Jest dofinansowanie na drugi etap sieci tramwajowej

28 02 2017

144,9 mln zł dostanie Olsztyn na budowę pierwszej części drugiego etapu sieci tramwajowej – umowę dofinansowania podpisał 28 lutego 2017 w Ministerstwie Rozwoju prezydent miasta Piotr Grzymowicz.

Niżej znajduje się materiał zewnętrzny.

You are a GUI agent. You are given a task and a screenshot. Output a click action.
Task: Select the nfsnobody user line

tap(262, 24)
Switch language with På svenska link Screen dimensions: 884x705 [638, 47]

Cały projekt będzie warty 255,1 mln zł, ale tzw. koszty kwalifikowane, czyli te, do których możliwe jest dofinansowanie z funduszu Unii Europejskiej, to ok. 208 mln zł. Oznacza to, że blisko 70% właściwych wydatków na inwestycję tramwajową Olsztyn otrzyma z programu Polska Wschodnia.

Solaris Tramino Olsztyn S111O #3008 na przystanku końcowym Dworzec Główny (27 czerwca 2016)

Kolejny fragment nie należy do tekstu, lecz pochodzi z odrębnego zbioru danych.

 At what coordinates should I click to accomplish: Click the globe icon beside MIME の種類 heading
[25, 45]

Solaris Tramino Olsztyn S111O #3008 na przystanku końcowym Dworzec Główny (27 czerwca 2016) © OlsztyńskieTramwaje.pl

Dowodem na to, że inwestowanie w nowoczesny, szynowy transport publiczny popłaca, jest fakt, że Olsztyn zgarnął blisko jedną trzecią puli dofinansowania (do wzięcia dla pięciu stolic województw ściany wschodniej było 472 mln zł) i niemal o połowę więcej niż kolejny projekt. Podpisanie umowy o dofinansowanie otwiera możliwość rozpisania przetargu na wykonawcę (wykonawców?) ponad 6 kilometrów torowiska z podwójnym torem na całej długości trasy. Ma to nastąpić na przełomie maja i czerwca 2017 roku. Do tego czasu powinny być już gotowe szczegółowe projekty budowlane – „fachowe” wersje tych, które poznaliśmy w ubiegłym roku, przygotowanych przez gdańskie Biuro Projektów Budownictwa Komunalnego. Według zapowiedzi miasta pierwsze prace miałyby się rozpocząć jeszcze w 2017 roku, ewentualnie na początku 2018 roku, ich zakończenie przewidywane jest na początek 2019 roku.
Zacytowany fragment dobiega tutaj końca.